The cab drops me off at the hotel, which appears to have stepped off the pages of the Wizard of Oz’s Emerald City. The whole place is striped with neon green. There’s a huge bronze lion—MGM studio’s symbol—guarding the place, which I think is kind of cool.
Stepping into the casino, I find myself engulfed by a sea of light and sound. The place is packed with gamblers—the kind that seem like they can actually afford to lose a few bucks and still have enough money to go out on the town later, unlike the ones at Hotel Sun, who were maybe, possibly gambling away the last pennies of their welfare checks. Sexy cocktail waitresses weave around the tables, balancing trays piled high with cocktails, while meaty pit bosses dressed in tuxedos take in each tourist with watchful eyes. I scan the gigantic room, no clue where to even start looking for my sister. Guess I’d better start wandering. It takes me ages to even find the blackjack tables and even more time to locate her dyed black head of hair. She’s at a tendollar table, surrounded by a crowd of much older men, a huge stack of chips piled in front of her and a big smile on her face.

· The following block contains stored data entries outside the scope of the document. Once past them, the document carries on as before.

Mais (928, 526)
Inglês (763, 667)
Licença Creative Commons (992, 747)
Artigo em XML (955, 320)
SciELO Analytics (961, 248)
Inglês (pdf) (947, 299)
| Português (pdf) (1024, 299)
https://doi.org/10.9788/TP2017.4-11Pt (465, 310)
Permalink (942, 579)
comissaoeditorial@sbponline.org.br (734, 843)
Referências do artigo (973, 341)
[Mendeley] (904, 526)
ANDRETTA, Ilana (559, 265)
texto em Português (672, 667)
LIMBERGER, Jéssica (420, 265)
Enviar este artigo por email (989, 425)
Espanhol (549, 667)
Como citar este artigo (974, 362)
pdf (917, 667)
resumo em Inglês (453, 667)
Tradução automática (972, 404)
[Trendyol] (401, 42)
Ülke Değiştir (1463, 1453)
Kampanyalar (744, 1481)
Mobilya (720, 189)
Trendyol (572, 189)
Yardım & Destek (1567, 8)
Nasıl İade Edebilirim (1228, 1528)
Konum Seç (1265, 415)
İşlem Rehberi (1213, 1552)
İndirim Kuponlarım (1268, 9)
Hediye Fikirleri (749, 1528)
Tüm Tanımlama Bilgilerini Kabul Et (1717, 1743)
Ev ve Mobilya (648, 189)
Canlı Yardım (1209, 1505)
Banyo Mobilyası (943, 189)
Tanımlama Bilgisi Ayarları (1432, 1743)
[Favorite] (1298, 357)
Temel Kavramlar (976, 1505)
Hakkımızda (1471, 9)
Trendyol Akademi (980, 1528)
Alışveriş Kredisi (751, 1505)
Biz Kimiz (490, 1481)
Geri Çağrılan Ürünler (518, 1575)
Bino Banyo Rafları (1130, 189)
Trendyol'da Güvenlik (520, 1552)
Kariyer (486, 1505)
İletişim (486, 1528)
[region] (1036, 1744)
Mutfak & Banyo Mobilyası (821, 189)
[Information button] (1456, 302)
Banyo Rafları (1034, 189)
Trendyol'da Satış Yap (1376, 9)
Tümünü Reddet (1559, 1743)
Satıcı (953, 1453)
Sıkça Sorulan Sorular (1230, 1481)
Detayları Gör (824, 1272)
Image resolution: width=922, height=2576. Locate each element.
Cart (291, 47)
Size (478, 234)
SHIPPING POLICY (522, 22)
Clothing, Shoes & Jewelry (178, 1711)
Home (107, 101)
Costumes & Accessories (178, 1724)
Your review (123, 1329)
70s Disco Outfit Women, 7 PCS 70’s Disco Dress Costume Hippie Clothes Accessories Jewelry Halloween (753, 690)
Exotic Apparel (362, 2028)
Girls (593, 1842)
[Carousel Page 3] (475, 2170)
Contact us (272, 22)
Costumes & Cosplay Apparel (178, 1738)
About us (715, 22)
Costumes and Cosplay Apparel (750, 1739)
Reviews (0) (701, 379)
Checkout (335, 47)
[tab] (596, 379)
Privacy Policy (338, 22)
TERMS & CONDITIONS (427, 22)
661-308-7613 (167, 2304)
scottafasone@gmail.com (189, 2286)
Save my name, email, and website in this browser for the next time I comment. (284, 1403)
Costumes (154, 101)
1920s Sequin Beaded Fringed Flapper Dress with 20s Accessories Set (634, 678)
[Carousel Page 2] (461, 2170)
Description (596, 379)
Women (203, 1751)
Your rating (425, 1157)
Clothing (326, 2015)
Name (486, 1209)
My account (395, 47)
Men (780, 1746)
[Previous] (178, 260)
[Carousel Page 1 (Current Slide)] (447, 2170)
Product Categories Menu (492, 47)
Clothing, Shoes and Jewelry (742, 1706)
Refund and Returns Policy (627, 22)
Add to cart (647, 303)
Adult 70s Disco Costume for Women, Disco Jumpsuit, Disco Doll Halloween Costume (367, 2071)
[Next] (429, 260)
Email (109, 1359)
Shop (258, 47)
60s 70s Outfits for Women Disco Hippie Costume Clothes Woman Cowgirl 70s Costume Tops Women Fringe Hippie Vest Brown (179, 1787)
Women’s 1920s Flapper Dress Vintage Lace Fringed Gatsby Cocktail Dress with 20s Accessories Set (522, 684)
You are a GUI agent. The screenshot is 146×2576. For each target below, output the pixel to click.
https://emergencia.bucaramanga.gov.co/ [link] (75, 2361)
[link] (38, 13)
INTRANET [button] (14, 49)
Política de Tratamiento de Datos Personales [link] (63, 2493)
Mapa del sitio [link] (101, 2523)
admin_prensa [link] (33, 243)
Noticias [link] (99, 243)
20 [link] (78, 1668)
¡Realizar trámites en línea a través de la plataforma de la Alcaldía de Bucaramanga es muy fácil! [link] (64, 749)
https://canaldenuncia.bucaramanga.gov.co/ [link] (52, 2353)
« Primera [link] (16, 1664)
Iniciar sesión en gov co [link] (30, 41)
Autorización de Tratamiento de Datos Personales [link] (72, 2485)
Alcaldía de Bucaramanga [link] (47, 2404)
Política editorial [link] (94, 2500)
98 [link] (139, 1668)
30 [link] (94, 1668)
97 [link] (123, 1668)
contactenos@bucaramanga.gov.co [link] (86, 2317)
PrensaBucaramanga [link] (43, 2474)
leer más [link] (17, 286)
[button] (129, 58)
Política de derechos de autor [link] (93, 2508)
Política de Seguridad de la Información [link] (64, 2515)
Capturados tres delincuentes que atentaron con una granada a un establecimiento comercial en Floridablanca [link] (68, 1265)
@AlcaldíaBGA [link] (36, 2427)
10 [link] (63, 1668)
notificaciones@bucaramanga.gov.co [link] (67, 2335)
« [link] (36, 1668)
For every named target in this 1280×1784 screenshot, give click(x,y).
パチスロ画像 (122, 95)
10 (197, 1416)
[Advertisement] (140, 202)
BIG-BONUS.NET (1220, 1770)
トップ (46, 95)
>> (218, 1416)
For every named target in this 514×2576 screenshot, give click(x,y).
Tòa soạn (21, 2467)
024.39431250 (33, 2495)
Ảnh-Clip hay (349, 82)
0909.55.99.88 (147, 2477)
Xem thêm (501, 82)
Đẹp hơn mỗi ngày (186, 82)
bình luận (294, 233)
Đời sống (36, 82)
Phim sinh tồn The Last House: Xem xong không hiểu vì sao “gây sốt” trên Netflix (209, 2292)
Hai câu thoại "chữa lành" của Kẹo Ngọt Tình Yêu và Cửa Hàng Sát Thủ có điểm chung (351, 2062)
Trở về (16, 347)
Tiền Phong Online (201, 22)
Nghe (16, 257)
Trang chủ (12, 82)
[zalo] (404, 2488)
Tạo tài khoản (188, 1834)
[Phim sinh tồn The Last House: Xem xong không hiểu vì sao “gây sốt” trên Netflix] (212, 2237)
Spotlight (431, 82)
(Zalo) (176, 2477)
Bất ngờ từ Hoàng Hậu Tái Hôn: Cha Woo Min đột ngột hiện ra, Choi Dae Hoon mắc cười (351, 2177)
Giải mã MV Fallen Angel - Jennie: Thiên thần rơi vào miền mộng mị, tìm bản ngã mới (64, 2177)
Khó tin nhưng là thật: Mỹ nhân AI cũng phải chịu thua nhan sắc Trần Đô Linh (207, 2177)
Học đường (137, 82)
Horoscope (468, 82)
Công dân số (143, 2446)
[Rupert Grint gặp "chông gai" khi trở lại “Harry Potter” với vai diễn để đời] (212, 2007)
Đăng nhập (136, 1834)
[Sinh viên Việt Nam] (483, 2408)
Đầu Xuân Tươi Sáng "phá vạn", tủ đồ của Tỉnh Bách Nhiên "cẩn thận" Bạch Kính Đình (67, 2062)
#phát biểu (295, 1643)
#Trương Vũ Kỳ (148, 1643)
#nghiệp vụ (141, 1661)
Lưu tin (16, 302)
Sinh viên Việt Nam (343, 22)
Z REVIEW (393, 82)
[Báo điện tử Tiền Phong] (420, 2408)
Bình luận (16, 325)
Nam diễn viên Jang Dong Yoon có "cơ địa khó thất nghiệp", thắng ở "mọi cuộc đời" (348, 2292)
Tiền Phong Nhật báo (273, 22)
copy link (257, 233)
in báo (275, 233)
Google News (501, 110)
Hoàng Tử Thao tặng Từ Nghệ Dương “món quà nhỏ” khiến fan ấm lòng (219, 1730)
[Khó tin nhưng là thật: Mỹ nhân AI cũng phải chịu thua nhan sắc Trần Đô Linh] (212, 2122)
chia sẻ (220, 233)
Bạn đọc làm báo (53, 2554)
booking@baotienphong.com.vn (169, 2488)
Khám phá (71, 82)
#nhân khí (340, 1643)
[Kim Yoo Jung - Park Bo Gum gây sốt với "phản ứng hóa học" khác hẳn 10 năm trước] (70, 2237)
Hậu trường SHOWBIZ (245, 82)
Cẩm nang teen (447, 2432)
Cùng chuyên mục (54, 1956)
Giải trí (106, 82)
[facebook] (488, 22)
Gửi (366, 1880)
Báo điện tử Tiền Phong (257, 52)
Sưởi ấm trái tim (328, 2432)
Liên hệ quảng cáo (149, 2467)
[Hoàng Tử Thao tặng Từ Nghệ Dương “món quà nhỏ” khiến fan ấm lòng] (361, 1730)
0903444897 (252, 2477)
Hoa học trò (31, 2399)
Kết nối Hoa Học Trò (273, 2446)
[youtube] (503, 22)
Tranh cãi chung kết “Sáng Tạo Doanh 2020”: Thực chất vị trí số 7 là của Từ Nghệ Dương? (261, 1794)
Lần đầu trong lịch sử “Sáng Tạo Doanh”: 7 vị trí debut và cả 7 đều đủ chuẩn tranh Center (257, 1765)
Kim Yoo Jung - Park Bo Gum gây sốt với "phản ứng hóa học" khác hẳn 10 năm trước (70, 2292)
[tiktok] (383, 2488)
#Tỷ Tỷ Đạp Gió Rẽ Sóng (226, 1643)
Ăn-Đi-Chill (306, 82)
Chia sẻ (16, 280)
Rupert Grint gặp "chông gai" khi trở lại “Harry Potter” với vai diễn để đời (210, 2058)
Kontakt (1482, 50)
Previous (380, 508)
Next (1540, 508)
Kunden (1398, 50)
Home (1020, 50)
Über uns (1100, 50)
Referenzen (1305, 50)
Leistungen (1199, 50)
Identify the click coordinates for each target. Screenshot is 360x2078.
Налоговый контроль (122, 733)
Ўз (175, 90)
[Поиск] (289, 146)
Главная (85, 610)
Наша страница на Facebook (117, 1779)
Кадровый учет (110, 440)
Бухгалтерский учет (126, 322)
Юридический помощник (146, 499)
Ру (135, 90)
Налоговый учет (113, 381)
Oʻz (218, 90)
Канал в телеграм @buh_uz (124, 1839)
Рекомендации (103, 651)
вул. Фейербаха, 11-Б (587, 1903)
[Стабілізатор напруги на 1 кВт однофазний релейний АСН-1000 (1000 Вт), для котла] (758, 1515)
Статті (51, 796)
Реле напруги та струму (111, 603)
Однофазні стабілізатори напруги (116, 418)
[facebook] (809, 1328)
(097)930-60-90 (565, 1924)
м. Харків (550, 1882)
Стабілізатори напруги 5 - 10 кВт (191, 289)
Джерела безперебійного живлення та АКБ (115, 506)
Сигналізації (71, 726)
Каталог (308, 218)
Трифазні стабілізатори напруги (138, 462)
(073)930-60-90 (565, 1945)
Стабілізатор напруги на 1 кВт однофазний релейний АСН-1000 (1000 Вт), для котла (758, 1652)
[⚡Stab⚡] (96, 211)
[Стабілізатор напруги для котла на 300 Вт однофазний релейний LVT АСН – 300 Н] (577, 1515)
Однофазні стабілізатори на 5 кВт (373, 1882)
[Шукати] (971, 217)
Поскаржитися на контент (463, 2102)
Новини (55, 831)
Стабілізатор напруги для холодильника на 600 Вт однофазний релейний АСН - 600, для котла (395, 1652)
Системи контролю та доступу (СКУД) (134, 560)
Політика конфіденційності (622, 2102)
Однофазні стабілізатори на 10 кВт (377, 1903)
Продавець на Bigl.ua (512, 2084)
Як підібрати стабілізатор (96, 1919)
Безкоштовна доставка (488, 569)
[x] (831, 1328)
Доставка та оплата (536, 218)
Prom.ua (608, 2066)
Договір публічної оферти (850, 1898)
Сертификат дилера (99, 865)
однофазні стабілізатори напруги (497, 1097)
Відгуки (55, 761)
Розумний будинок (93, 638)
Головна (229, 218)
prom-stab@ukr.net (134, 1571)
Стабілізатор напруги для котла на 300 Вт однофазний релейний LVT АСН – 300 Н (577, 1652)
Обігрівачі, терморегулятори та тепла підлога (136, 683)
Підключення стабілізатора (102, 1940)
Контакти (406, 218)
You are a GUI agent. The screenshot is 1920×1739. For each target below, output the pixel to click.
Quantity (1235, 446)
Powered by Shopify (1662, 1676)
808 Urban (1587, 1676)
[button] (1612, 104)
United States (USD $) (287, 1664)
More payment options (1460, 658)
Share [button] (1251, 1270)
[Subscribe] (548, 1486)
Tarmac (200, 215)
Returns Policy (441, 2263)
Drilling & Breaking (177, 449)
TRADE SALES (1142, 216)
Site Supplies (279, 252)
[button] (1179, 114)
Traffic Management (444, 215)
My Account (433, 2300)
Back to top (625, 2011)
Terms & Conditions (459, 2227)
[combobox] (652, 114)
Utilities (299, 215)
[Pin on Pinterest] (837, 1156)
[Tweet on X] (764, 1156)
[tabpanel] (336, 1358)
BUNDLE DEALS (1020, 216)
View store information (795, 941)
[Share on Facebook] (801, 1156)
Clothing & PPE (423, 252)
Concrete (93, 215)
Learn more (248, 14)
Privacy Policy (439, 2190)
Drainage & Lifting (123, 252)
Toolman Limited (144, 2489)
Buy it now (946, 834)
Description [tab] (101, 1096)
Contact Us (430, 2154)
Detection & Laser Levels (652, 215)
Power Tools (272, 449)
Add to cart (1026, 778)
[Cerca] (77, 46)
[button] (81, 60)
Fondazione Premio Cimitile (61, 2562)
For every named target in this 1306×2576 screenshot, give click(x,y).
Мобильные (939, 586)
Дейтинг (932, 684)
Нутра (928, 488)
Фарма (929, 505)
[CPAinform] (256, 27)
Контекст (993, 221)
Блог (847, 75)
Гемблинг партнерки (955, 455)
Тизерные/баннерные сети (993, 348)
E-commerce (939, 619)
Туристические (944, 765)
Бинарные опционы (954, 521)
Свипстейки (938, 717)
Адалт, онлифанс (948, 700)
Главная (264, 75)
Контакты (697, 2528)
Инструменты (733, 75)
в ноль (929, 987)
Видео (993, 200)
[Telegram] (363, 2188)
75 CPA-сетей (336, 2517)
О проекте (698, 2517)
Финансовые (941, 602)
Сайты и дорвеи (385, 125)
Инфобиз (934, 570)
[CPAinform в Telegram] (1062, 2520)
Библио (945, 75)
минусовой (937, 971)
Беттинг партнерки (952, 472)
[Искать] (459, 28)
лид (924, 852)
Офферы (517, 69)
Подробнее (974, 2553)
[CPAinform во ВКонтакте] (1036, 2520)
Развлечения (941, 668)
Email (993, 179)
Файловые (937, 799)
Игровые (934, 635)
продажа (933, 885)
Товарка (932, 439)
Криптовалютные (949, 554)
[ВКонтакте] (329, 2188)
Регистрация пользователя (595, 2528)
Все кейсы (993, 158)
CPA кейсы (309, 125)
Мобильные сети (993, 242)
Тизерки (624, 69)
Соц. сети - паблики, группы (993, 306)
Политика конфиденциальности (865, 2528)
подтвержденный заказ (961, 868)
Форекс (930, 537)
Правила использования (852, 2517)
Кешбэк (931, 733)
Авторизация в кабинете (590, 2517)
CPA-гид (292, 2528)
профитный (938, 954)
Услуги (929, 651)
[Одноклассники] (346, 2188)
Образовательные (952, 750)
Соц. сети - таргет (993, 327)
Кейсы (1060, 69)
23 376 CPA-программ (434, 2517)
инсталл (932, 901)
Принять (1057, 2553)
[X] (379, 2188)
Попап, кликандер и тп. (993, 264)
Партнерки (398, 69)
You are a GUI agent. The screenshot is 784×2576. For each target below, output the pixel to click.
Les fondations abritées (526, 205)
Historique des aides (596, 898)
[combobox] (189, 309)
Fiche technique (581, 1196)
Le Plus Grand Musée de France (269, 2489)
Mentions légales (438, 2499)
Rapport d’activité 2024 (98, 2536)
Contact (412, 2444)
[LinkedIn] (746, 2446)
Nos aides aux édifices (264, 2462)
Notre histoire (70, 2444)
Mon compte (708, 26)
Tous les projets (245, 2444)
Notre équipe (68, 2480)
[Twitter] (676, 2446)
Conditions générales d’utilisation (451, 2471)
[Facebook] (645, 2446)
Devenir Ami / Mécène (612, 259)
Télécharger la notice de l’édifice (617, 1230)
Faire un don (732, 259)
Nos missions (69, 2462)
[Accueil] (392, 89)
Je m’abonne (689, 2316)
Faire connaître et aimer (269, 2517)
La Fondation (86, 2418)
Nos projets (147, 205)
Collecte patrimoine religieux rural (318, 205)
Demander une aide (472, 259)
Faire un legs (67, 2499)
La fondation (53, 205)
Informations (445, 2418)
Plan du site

“Twenty-one, bay-bee!” she cries, high-fiving the greasy-haired guy next to her. “Twenty-one! I’m on fire tonight.” She turns to the cocktail waitress who has approached the table. “Another vodka soda, please.”
“Going well?” I ask, approaching the table once the waitress leaves to fill the orders.
“Oh hells yeah,” she replies, tossing two chips onto the felt circle in front of her. The dealer gives her two cards in return—an eight and six. “I’ve won two hundred bucks tonight.” She takes a handful of chips and starts restacking them one by one.
I look at her skeptically. “And how much did you have to spend to win that?”
She stops stacking. “Um, I don’t remember exactly how much I took out of the ATM . . .”
“What?” she asks, defensiveness creeping into her voice. “I just didn’t count it, okay? All I know is I’m ahead. I’m winning, baby! I’m a winner!”
The dealer deals her another king. “Bust,” he says, sweeping her cards and her chips away.
“Winner with a capital W,” I observe.
She scowls. “Dude, you’re totally bad luck,” she scolds me. “Go away. Shoo.”
I stand my ground. “Not until you see what I’ve discovered about Jane.”
“Oh fine.” Rolling her eyes, she turns to her seatmates. “I’m sitting this one out, boys,” she informs them. Oddly they don’t seem that broken up about this information. “Save my seat.” She hops off her stool and drags me a few feet away. “So what?” she asks. “What’s this big find you couldn’t wait to show me?”
I ignore her impatient tone and take my time opening the playbill. Rayne raises an eyebrow as she scans the page. “Um, hate to break it to you, Sun, but these aren’t real vampires,” she says in a patronizing tone. “In fact, I believe they’re .
. . actors.” She says “actors” as if she’s trying to explain the meaning of the universe to a dim-witted child and it’s all I can do not to smack her upside the head to get her to take me seriously for once.
“Yeah, thanks. I know they’re actors,” I reply, feeling a bit grouchy. To think I’d been so excited to show her my discovery. “But take a look at this particular actor.” I point to Jane. “Does Sasha here look like anyone you might know?”